Date: Fri, 26 Oct 2001 16:34:12 +0200 (MET DST)
From: Pavel Kankovsky <[email protected]>
To: [email protected]Subject: The two bugs in Linux kernel: an interesting analogy
It seems there is an interesting analogy between the ptrace() bug
published Rafal Wojtczuk and a (much less dangerous) problem with disk
quotas published by Wojciech Purczynski.
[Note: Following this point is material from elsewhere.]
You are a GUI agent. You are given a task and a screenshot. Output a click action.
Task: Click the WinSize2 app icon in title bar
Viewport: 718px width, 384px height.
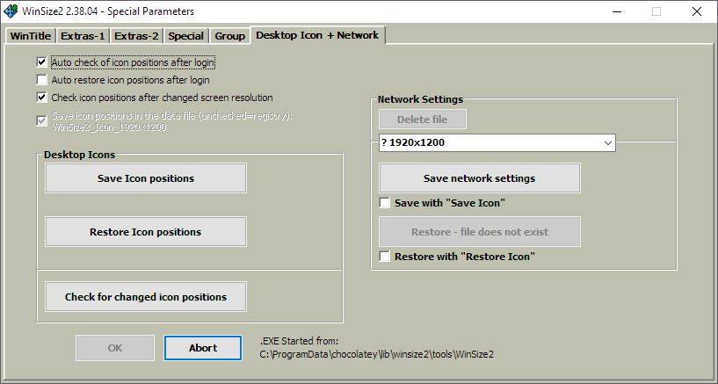(11, 11)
In both cases, a program running
with elevated privileges inherits something (a traced process, a file
descriptor), and in both cases, it exercises its privileges on that
thing (in the first case, a traced process is allowed to execute
a setuid/setgid program (*); in the second case, the file is allowed
to grow past its owner's disk quota).
Apparently, it is not a good idea to mix two styles of access checks:
immediate checks using current process' credentials and checks based
the possession of some sort of "capability" (i.e. a file descriptor)
that has been acquired in the past (perhaps using different credentials).
(*) Such a feature can be quite useful...assuming it is not implemented
in a way that introduces a big security hole.
--Pavel Kankovsky aka Peak [ Boycott Microsoft--http://www.vcnet.com/bms ]
"Resistance is futile. Open your source code and prepare for assimilation."